C. KEBIJAKAN KEWASPADAAN ISOLASI


1. Kewaspadaan isolasi diterapkan untuk mengurangi risiko infeksi penyakit
menular pada petugas kesehatan baik dari sumber infeksi yang diketahui
maupun yang tidak diketahui.
2. Dalam memberikan pelayanan kesehatan di rumah sakit setiap petugas harus
menerapkan kewaspadaan isolasi yang terdiri dari dua lapis yaitu kewaspadaan
standar dan kewaspadaan berdasar transmisi.
3. Kewaspadaan standar harus diterapkan secara rutin dalam perawatan di rumah
sakit yang meliputi : kebersihan tangan, penggunaan alat pelindung diri (APD),
perawatan peralatan pasien, pengendalian lingkungan, penatalaksanaan linen,
pengelolaan limbah, perlindungan kesehatan karyawan, penempatan pasien,
etika batuk, dan praktek menyuntik yang aman.
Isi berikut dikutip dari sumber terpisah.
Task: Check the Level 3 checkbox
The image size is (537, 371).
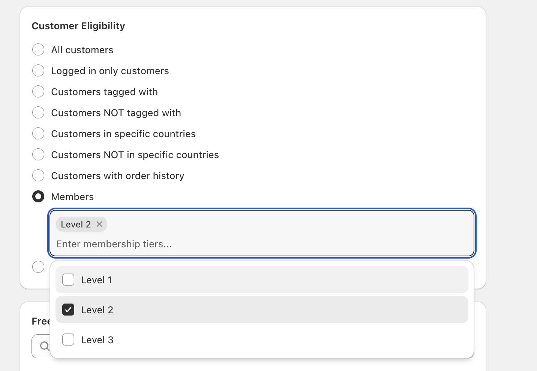Action: coord(68,340)
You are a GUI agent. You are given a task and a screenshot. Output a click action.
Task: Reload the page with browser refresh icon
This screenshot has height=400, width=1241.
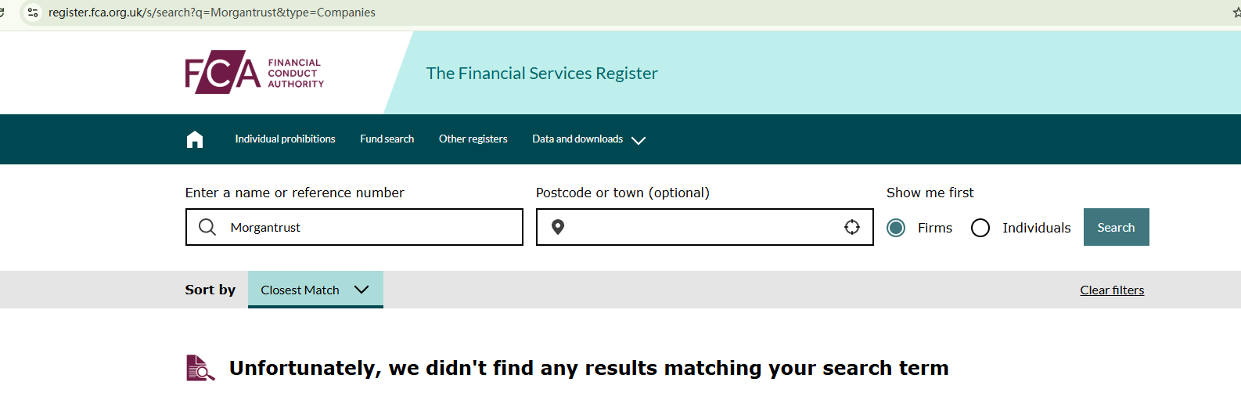pos(2,13)
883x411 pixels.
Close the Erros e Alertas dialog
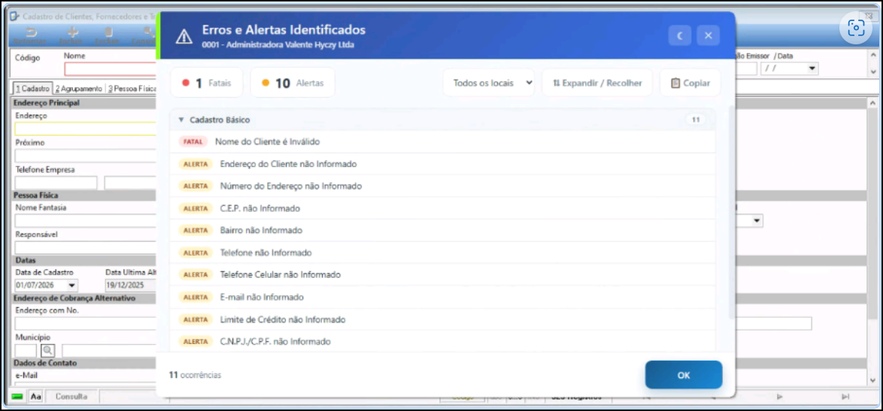[709, 36]
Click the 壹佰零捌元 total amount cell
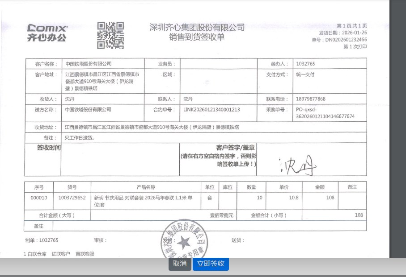The height and width of the screenshot is (277, 406). [x=222, y=215]
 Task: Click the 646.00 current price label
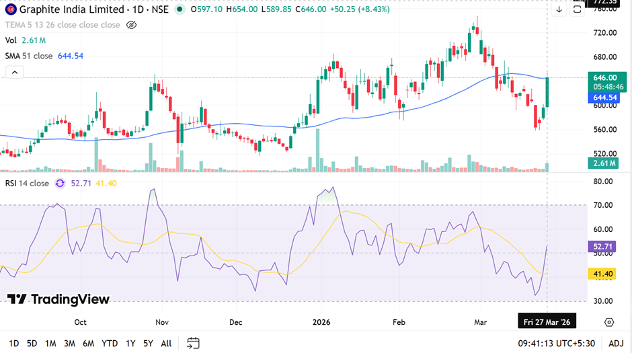pyautogui.click(x=601, y=78)
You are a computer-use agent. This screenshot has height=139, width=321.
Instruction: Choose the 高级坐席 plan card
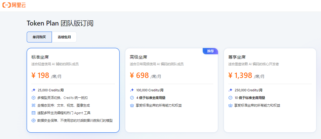pos(171,90)
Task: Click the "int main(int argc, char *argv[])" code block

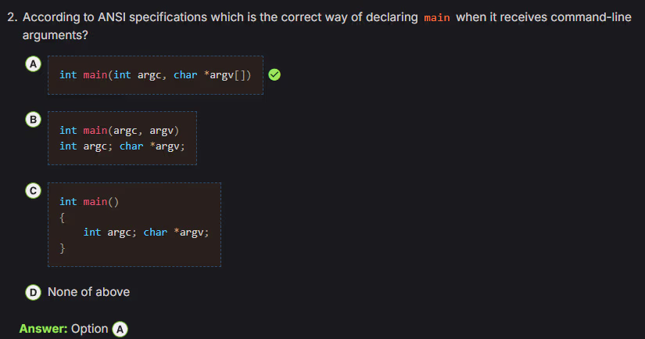Action: pyautogui.click(x=155, y=75)
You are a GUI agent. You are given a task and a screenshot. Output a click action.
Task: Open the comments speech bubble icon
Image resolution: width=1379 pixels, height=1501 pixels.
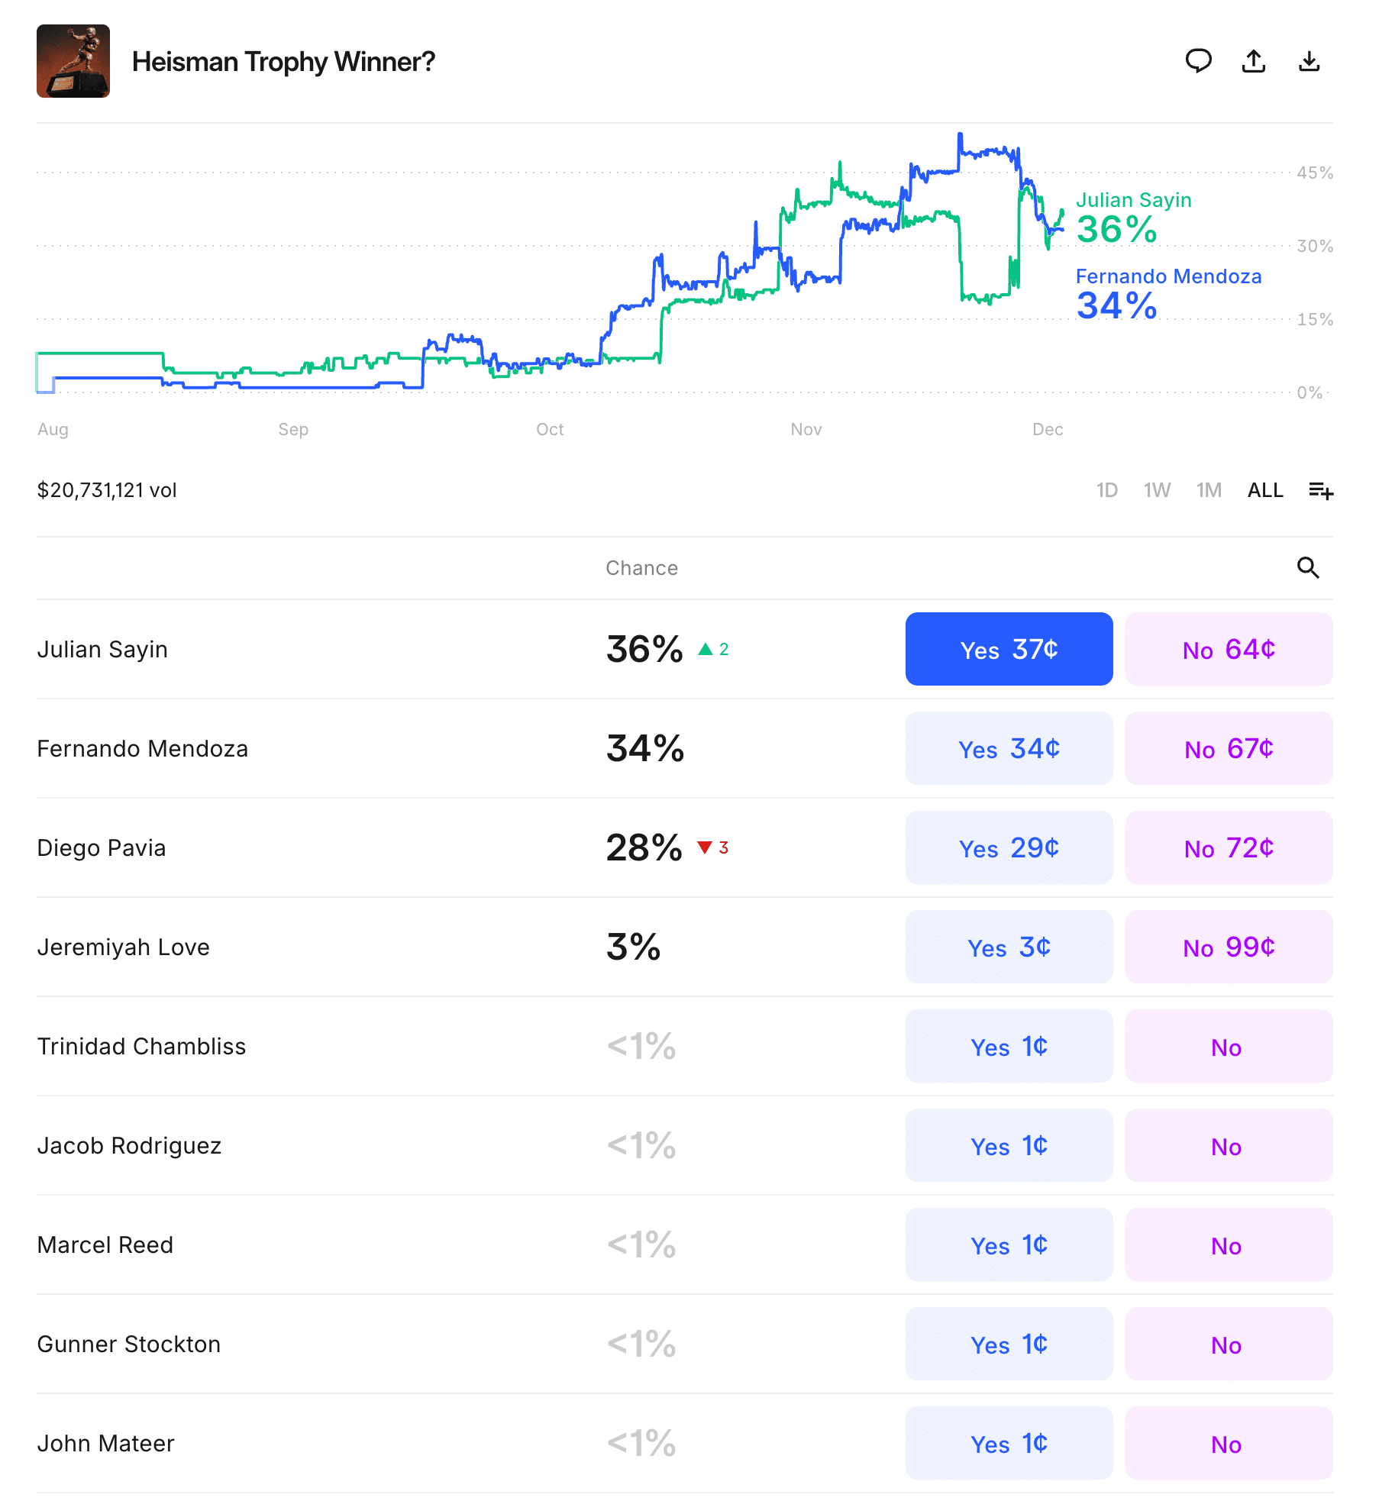pyautogui.click(x=1198, y=61)
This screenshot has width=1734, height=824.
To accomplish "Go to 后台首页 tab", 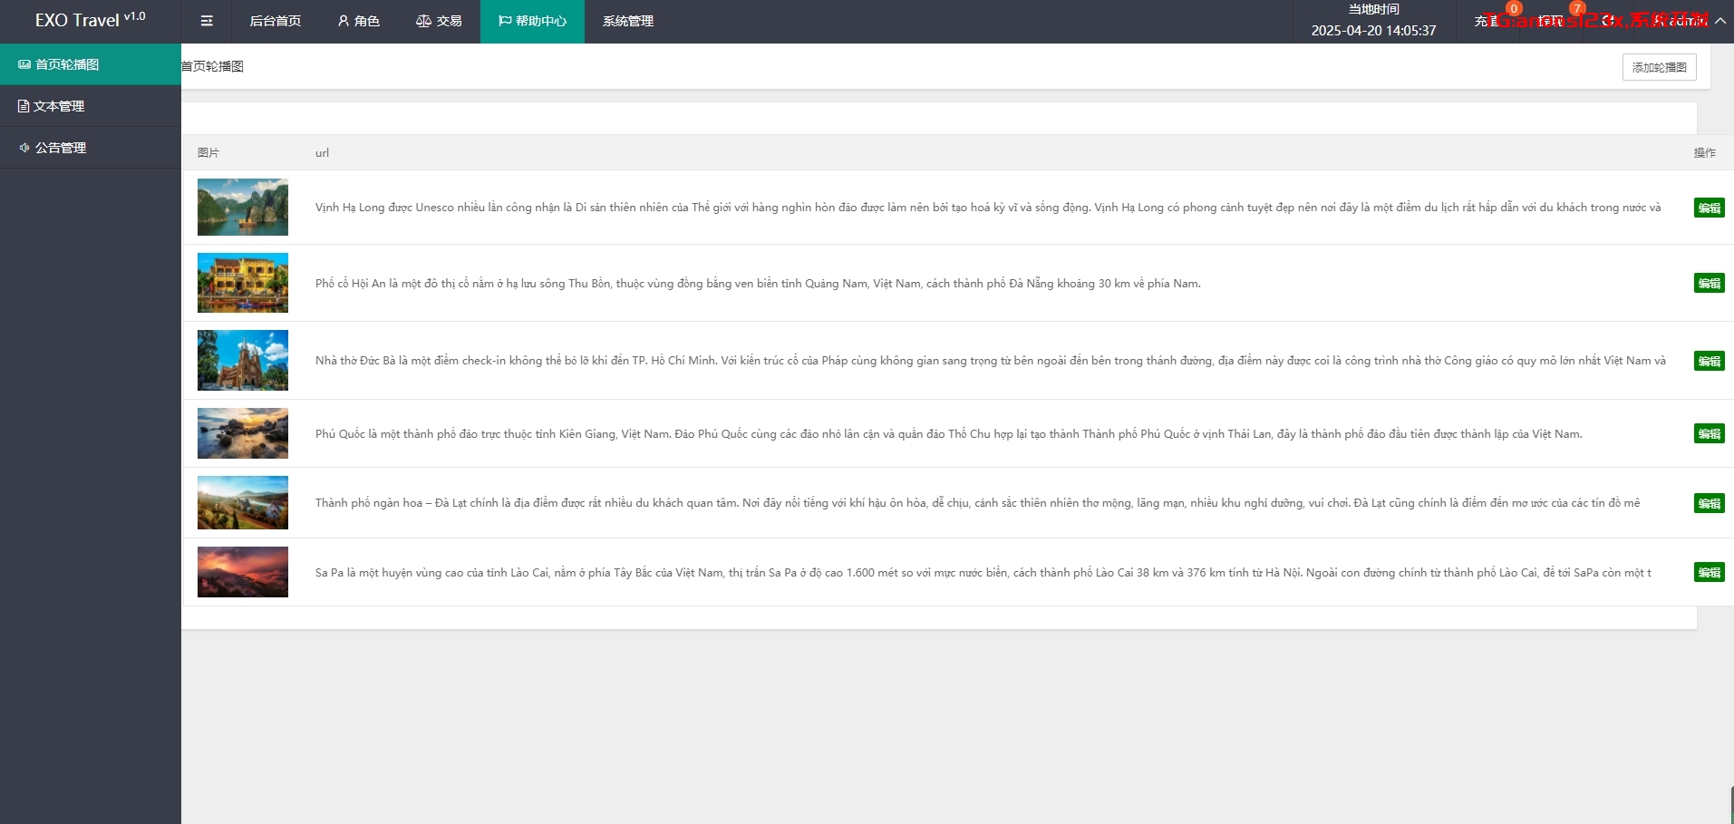I will [x=275, y=21].
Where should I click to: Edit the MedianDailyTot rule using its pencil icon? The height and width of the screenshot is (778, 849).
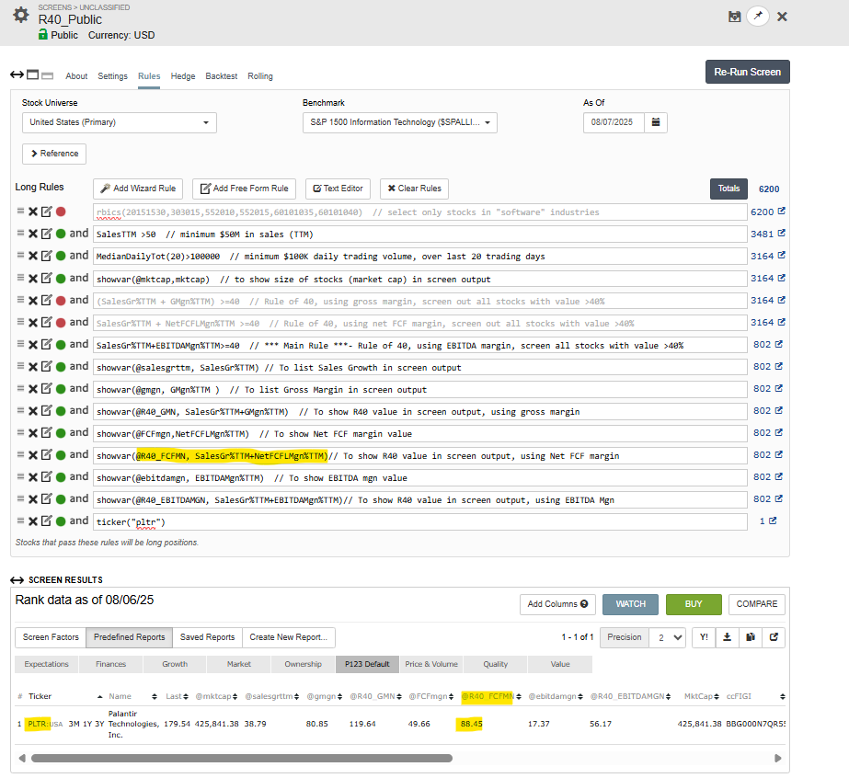click(x=46, y=256)
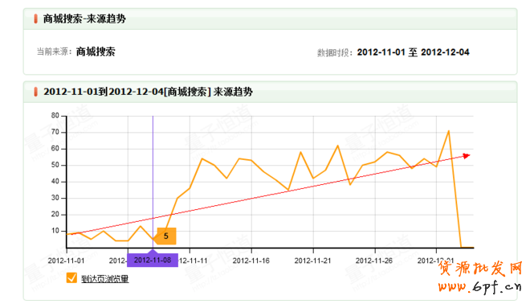Click the 2012-11-16 x-axis date label
The height and width of the screenshot is (304, 530).
click(x=251, y=261)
Pelaksanaan kewaspadaan
standar ditujukan kepada semua pasien.
4. Kewaspadaan berdasarkan transmisi diterapkan sebagai tambahan
kewaspadaan standar pada kasus-kasus yang mempunyai risiko penularan
melalui kontak, droplet dan udara.
5. Penyelenggaraan kewaspadaan isolasi di klinik Pratama Satbrimob Polda Jambi
selengkapnya diatur dalam pedoman dan prosedur, sesuai kebijakan Kepala
klinik Pratama Satbrimob Polda Jambi.

D. KEBIJAKAN PELAKSANAAN KEWASPADAAN STANDAR


1. Kebersihan tangan/ hand hygiene
a. Semua karyawan klinik, pasien dan pengunjung harus menjaga kebersihan
tangan dengan melakukan cuci tangan menggunakan air bersih dan sabun
atau handrub menggunakan cairan antiseptik berbasis alkohol.
b. Kebersihan tangan dilakukan pada 5 keadaan yaitu sebelum kontak dengan
pasien, sebelum melakukan tindakan aseptik, setelah melakukan tindakan
invasif yang berhubingan dengan cairan tubuh pasien, setelah kontak
dengan pasien, setelah kontak dengan lingkungan pasien.
c. Bila tangan tampak kotor, maka cuci tangan dengan sabun
d. Cuci tangan dengan sabun selama 40-60 detik, apabila menggunakan
handrub selama 20-30 detik.
e. Tim PPI melakukan evaluasi kepatuhan cuci tangan melalui survey terhadap
seluruh petugas klinik setiap bulan.

2. Pemakaian Alat pelindung diri (APD)


a. Alat pelindung diri adalah alat yang berfungsi sebagai pelindung barrier
untuk melindungi diri dari mikroorganisme yang ada dan petugas
kesehatan.
b. Semua petugas yang melakukan kontak dengan pasien yang berisikoo
menularkan penyakit infeksius wajib memakai APD sesuai dengan prosedur
yang benar
c. Semua petugas yang melakukan tindakan septik aseptik harus memakai
APD sesuai dengan prosedur yang benar
d. Jenis-jenis APD yaitu sarung tangan, masker, alat pelindung mata, topi,
gaun pelindung,apron, pelindung kaki.
e. Pemakaian APD hendaknya sesuai dengan indikasi pemakaian.
f. Untuk APD yang disposable setelah dipakai dibuang ditempat sampah
infeksius yang telah disediakan, sedangkan untuk APD yang akan dipakai
kembali, dilakukan penatalaksanaan sesuai prosedur.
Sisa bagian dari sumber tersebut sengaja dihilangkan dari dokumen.